== EXERCISE ==
Extract the lines that carry the string "agent" from the listing.

══ MATERIAL PROVIDED ══

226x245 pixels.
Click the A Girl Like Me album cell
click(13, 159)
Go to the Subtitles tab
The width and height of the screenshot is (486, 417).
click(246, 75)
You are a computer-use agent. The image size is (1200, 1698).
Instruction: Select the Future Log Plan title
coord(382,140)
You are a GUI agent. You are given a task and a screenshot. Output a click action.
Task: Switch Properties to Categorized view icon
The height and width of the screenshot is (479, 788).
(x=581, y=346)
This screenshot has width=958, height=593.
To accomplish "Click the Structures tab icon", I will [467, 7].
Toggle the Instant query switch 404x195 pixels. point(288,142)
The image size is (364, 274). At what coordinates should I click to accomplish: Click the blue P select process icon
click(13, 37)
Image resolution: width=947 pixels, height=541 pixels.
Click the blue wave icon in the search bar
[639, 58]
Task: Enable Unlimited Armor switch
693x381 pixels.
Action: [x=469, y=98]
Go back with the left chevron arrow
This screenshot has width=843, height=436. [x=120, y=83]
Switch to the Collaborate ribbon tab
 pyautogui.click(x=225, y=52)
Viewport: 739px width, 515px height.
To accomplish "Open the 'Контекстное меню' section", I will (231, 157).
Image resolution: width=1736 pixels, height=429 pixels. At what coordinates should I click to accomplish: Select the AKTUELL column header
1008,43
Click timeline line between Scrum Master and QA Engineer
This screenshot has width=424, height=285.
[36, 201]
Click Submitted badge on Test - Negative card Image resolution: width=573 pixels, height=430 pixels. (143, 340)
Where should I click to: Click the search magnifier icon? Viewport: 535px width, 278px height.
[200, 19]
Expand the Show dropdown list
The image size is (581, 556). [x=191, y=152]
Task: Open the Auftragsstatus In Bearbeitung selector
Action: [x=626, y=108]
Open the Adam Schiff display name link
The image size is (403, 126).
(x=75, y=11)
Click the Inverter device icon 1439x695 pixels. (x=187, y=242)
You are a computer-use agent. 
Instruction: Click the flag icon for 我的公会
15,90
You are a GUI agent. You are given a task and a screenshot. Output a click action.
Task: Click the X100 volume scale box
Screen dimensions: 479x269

═══

== TASK RESULT ==
You are a computer-use agent. The image size is (1200, 1698).
You are a GUI agent. You are given a task and a screenshot. Output a click action.
You are a computer-use agent. 
You are a GUI agent. You are given a task and a screenshot. Output a click action.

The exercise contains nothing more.